No entanto, conforme já deveras ressaltado, no ambiente virtual, a colocação de obras, sua reprodução e utilização, são ações realizadas diariamente sem as devidas autorizações, em grande parte plagiadoras.

4 Lei brasileira de Direito Autoral. 5 Antes: autor – indústria/mercado – usuário. Hoje: autor, usuário ou usuário – usuário. 6 (a) reprodução de notícia na imprensa diária ou periódica; (b) reprodução para uso de deficientes visuais, sem intuito de lucro; (c) reprodução, em um só exemplar de pequenos trechos, para uso privado do copista, desde que feita por este, sem intuito de lucro; (d) citação de passagens para fins de estudo, crítica ou polêmica; (e) apanhado de lições em estabelecimentos de ensino por aqueles a quem elas se dirigem, vedada sua publicação; (f) utilização para demonstração da obra à clientela; (g) representação teatral e execução musical no recesso familiar ou para fins didáticos, em estabelecimentos de ensino; (h) utilização para produzir prova judiciária ou administrativa; (i) reprodução de pequenos trechos de obras preexistentes em obra maior; (j) paráfrase e paródia, quando não houver descrédito; e (k) representação de obras situadas permanentemente em logradouros públicos.

3. Violação de Direito Autoral

A tecnologia digital despertou uma crise no direito de autor sob vários aspectos, a inadequação à técnica, conflitos entre interesse individual (criador) e coletivo (acesso à informação e ao conhecimento), além da incapacidade de gestão eficiente dos direitos. Ademais, criou-se o ambiente ideal para violação de direitos autorais. A reprodução de textos, vídeos e imagens sem autorização ou, ainda, sem identificação do autor da obra, se tornaram atividades frequentes cujo controle é basicamente impossível em razão do ritmo do sistema tecnológico.

Nesse sentido, Marcos Wachowicz e José Augusto Fontoura Costa (2016, p. 117) ao explorarem o tema do plágio, ressaltam a importância de proteção da autoria no ambiente de livre fluxo da informação e liberdade:

“A Sociedade Informacional é portadora de um novo paradigma tecnológico organizado a partir da informação, que, gerada no meio tecnológico digital, é suscetível de acesso e uso compartilhado. Qualquer pessoa que tenha tido um acesso licito a uma informação, pode utilizá-la e compartilhá-la, sem que seja necessário solicitar previamente qualquer autorização. O livre do fluxo da informação na internet pressupõe a existência de uma liberdade da emissão, conexão e reconfiguração das informações. A massificação do uso das TICs e as múltiplas possibilidades de acesso e uso compartilhado são imprescindíveis atualmente para o avanço das pesquisas e difusão do conhecimento acadêmico. Contudo, a usurpação de autoria característica do ato plagiário sempre segue sendo repudiado, mormente seja fácil no meio digital a reprodução total ou parcial de uma obra, ganha maior importância a proteção da autoria e do esforço intelectual.”

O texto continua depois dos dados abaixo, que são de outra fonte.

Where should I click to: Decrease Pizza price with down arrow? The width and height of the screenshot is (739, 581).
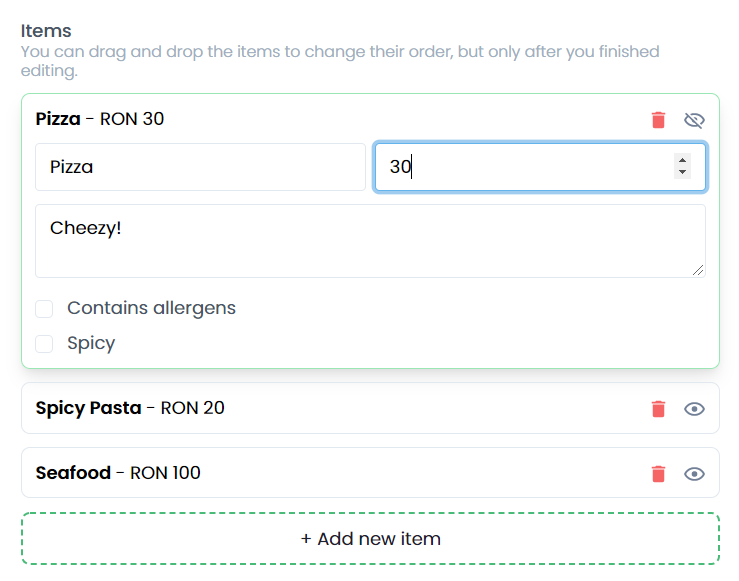coord(682,173)
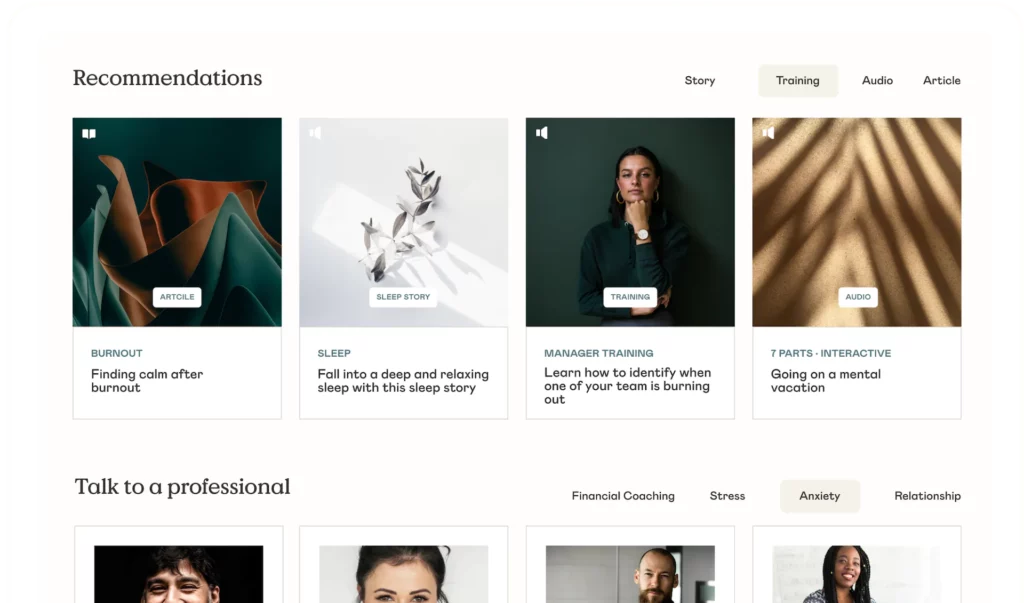This screenshot has width=1024, height=603.
Task: Switch to the Story tab
Action: coord(699,80)
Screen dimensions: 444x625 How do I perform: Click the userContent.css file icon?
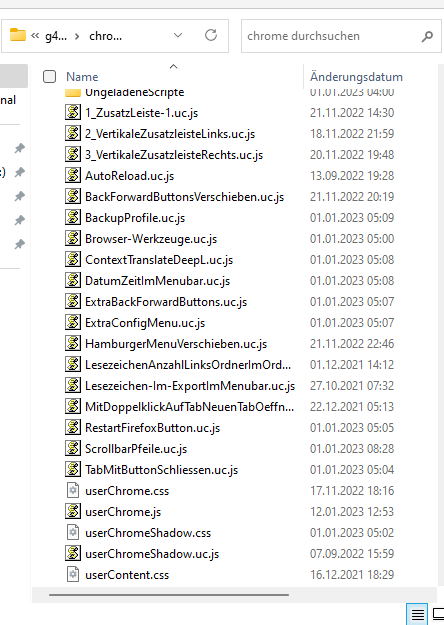73,574
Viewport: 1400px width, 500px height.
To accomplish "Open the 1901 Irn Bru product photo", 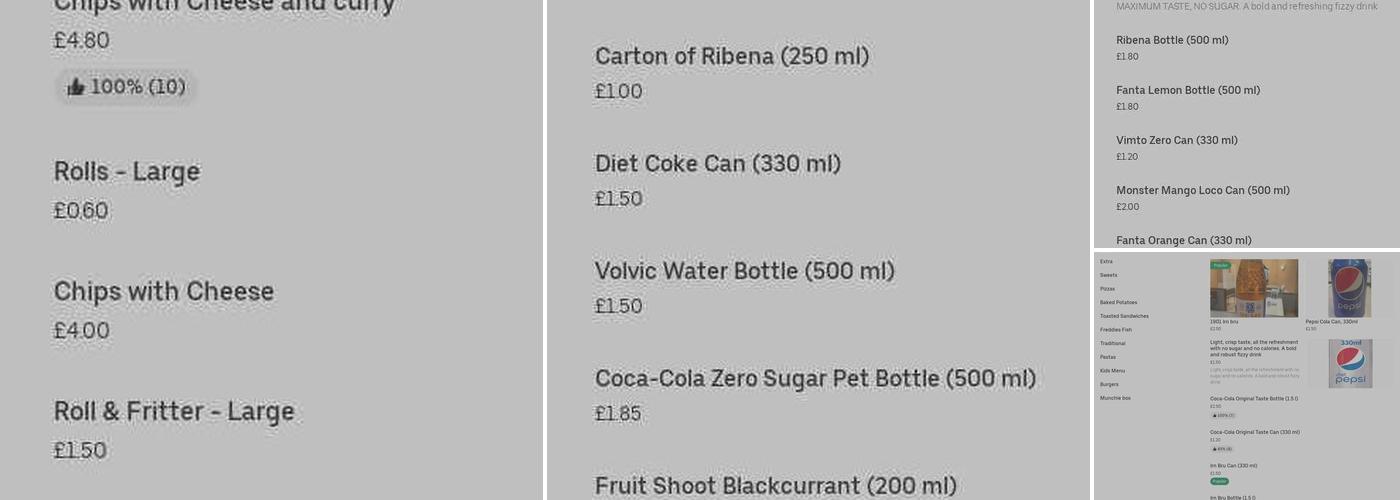I will (1254, 288).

Nesse contexto, tanto a atividade plagiadora [7], consistente no ato de usurpar a autoria, de apresentar obra de terceiro como se sua fosse, quanto a reprodução total ou parcial sem autorização, denominada de contrafação [8], são repudiadas pelo ordenamento jurídico e podem causar efeitos nos campos civil, penal e administrativo.

A diferença entre os atos, portanto, estaria no fato de que o plágio consiste em uma apropriação da obra intelectual em que o plagiador se diz ser o criador da obra, explorando-a, ao passo que na contrafação não se extrai a autoria, mas há exploração econômica sem autorização do titular dos direitos. Em ambos há violação de direito autoral, a internet não mudou o direito sob o ponto de vista jurídico, de forma que os direitos patrimoniais e morais continuam sendo prerrogativas do autor.

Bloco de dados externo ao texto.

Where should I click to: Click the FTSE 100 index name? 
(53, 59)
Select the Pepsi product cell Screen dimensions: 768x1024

A violação do direito autoral na era digital é uma questão essencialmente de valoração e hábitos sociais. A população precisa ser educada para respeitar os direitos essenciais dentro de um processo de mudanças, pois são as atitudes por elas construídas que podem gerar um equilíbrio no comportamento e no direito, a partir de uma realidade social nova. Todavia, é utópico pensar em uma mudança cultural como pressuposto para garantia de direitos, da mesma forma que não se pode depender de mudanças legislativas. A mudança está na busca de mecanismos de proteção e gestão com poder de adaptação, velocidade e transparência, qualidades que ferramentas tradicionais de proteção se mostram insuficientes. Cabe ao pesquisador e operador do Direto buscar alternativas válidas dentro das novas tecnologias e verificar a possibilidade de usar os instrumentos na proteção e gestão dos direitos autorais.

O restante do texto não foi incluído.